¿Son los Estados Unidos un Estado eficaz y con democracia sólida e ideal?
Es una verdad tenida como absoluta, que el Estado es un pésimo administrador. Es una «opinión» que se repite y los que la repiten no lo hacen ni por desconocimiento ni por una inocente ingenuidad. Una opinión así, responden a un precepto que es parte de que se llama "un disco rayado". Si fuera un desconocimiento, supondría desconocer con clara mala intención.
Es sencillamente la reproducción en los términos que lo concibió Bourdieu y Passeron en su obra con el mismo título. El hecho de tener un Estado o muchos Estados que muestran una pésima eficacia no conduce a una afirmación tan cargada de aparente certeza: El Estado no sirve para administrar.
A veces se dejan colar situaciones de Estados que se clasifican como eficaces, pero que efectivamente esconden una profunda ineficacia y no es complicado desmontar. Por ejemplo, uno oye (y hay razón para ello) que el Estado venezolano es muy ineficiente, pero en contracorriente, se expone al mismo tiempo, que los EE. UU. es un Estado nacional muy eficiente. ¿Lo es realmente? Se puede decir fácil, pero nadie da razón para justificar este hecho. Es una especie de "disco rayado"
Esto debe verse en un contexto y con situaciones que permitan confirmar o descartar. Intentarlo nos conduce a «jurungar» cosas. Por ejemplo, partir para el análisis, de una ligera idea sobre lo que es un Estado nacional. Puede entenderse entonces, que un Estado nacional, cualquiera que sea el sistema político que lo dirija, debe reunir tres elementos básicos: un territorio, una identidad sobre cual ese Estado nación se reúne y marco jurídico que marque propósitos: igualdad, bienestar, protección y otros más. La eficacia no es una abstracción, es una visión con las velas sueltas y allí son fundamentales los objetivos que permea esa identidad.
Quien mantenga una memoria que venga de muy lejos para acá, no le será difícil y cuesta arriba saber o deducir, que esta nación estuvo avivando por mucho tiempo el racismo y aún hoy, ese drama permanece agazapado por ahí. Según el foro mundial de economía, EE. UU. ocupa el lugar 42/43 en el ranking de desigualdad. Esta nación "naturalmente" pare desigualdad y lo que toca lo contamina. El país del «sueño americano» ha sido una pesadilla para los procesos de igualdad social. Están muy frescas los movimientos de los negros en la década del sesenta y eso fue ayer. Raro es ver un morenito, ganado por el sistema "igualitario" gringo. No hace mucho, Trump se la cargó racistamente a Obama y este, se vio obligado a responderle.
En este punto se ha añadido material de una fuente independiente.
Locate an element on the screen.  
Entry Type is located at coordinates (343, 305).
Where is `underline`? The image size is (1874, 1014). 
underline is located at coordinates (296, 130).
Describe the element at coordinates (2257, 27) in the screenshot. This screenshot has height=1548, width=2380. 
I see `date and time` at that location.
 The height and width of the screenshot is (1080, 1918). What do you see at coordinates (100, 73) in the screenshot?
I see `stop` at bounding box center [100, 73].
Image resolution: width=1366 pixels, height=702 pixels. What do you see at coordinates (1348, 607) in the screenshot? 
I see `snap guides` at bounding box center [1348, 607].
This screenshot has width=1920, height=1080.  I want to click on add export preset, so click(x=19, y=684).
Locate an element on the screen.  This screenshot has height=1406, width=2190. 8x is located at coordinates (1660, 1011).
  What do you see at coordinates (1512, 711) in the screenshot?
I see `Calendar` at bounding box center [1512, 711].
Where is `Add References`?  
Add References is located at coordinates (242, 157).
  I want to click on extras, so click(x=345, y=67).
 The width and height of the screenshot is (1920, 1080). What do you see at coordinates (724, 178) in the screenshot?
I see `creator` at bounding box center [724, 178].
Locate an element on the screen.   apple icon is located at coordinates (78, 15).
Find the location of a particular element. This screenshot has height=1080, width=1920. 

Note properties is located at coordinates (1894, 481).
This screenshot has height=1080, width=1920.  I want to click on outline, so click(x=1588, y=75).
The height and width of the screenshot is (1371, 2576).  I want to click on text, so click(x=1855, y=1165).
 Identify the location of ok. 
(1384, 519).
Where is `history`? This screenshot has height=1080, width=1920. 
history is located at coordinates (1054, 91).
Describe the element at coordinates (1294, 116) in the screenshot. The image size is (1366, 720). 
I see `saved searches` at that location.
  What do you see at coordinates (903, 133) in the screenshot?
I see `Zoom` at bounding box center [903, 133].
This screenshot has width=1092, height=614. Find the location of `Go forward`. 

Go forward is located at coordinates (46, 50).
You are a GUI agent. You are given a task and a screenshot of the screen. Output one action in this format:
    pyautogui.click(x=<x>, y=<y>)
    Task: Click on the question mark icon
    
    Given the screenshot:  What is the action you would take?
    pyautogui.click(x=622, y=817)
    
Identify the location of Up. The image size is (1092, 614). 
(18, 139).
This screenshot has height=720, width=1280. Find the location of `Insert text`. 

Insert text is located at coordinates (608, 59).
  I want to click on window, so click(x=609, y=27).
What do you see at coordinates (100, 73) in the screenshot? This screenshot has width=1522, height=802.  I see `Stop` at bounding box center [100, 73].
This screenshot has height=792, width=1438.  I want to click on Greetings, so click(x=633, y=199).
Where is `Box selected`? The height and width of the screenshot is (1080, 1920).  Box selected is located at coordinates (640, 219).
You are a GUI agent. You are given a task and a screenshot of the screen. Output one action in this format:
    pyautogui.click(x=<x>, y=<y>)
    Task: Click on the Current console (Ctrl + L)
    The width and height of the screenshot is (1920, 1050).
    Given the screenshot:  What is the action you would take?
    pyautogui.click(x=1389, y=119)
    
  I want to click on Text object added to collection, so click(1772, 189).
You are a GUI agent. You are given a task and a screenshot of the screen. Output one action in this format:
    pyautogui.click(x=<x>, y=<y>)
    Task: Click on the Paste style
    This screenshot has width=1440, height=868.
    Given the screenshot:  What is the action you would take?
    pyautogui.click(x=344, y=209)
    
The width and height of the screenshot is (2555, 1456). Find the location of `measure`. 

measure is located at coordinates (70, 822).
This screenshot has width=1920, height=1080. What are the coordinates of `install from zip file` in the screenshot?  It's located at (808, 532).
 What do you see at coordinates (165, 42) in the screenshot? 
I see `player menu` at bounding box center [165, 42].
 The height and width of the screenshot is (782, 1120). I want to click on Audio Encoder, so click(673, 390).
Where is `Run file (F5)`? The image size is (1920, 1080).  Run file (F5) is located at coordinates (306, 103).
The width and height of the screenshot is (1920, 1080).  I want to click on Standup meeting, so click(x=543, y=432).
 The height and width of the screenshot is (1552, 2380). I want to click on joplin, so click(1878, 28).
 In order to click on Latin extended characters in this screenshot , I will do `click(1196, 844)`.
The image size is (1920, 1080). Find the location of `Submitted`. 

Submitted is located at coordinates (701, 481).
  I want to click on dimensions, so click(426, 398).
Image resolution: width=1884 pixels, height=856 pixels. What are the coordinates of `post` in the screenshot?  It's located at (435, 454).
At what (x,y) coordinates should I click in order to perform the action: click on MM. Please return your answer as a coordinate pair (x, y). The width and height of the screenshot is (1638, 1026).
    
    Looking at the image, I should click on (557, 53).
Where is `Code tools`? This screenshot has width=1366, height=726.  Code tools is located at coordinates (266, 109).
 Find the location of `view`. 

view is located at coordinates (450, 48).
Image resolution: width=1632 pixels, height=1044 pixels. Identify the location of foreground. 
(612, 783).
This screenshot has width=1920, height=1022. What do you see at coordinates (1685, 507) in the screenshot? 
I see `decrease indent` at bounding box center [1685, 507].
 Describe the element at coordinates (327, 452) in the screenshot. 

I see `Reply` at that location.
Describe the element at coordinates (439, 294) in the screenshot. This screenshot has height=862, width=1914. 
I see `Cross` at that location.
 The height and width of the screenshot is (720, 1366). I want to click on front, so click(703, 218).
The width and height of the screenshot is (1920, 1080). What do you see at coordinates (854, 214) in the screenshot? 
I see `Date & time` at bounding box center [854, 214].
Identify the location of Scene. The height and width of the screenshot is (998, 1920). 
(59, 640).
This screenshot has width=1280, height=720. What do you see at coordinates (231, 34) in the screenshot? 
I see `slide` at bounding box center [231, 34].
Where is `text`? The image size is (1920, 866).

Tiene los EE. UU. los índices de pobreza más alto, en comparación con otras naciones industrializada, según el ranking de OCDE. Es interesante ver (por ejemplo) la desigualdad extrema y pobreza severa entre España y EE. UU. No está cerca los EE. UU. de Finlandia, Islandia, Noruega y Suecia en el ámbito de la igualdad.
¿Los Estados Unidos es una nación democrática?
Tomemos para este tema la visión que oímos aquí, cuando a Chávez se le ocurrió la mala idea de agrupar en un solo partido (único) a los que apoyaban su gobierno, la oposición y muchos partidos de izquierda chillaron y con razón. Si eso hubiese sido posible en Venezuela, hoy existirían unos cuatro partidos. Si eso es malo (y puede serlo) no es una muy buena señal democrática, una sociedad con dos partidos. Sumémosle a este hecho, su condición de tener una opción de tercer grado para elegir al hombre que además de ser presidente de los EE. UU. es el agente 007 del mundo.
Un país que tiene cuadro desigualdad de medio hacia abajo y hasta ayer fue un Estado racista, como puede ser tan efectivo y eficiente como estado nación, si tiene el presupuesto militar más alto del mundo y ese dato contrasta con el bajo nivel de igualdad que posee, respecto a otras naciones desarrolladas.
Otro dato no menos importante, es que los EE. UU. es el país con más bases militares en el mundo. El que no la debe no la teme. Ahora mismo tiene más de 800 bases militares y con ganas de tener más. Nada más contrario con la democracia ideal y soñada, que apoyar gobiernos autoritarios (dictaduras). En eso, los EE. UU. ocupa el primer lugar en ese ranking.
Imagines que un cabeza de familia gaste una parte importante de sus ingresos para financiar peleas en el barrio y mantener a «choros» regados por los sectores para someter con miedo a los vecinos. Mientras destina una parte importante de su presupuesto familiar en esto, una parte de la familia vive en pobreza. Esto no puede ser eficiencia.
En algo si es muy eficaz los EE. UU. y las otras potencias. Son muy buenos en coger lo que no es de ellos.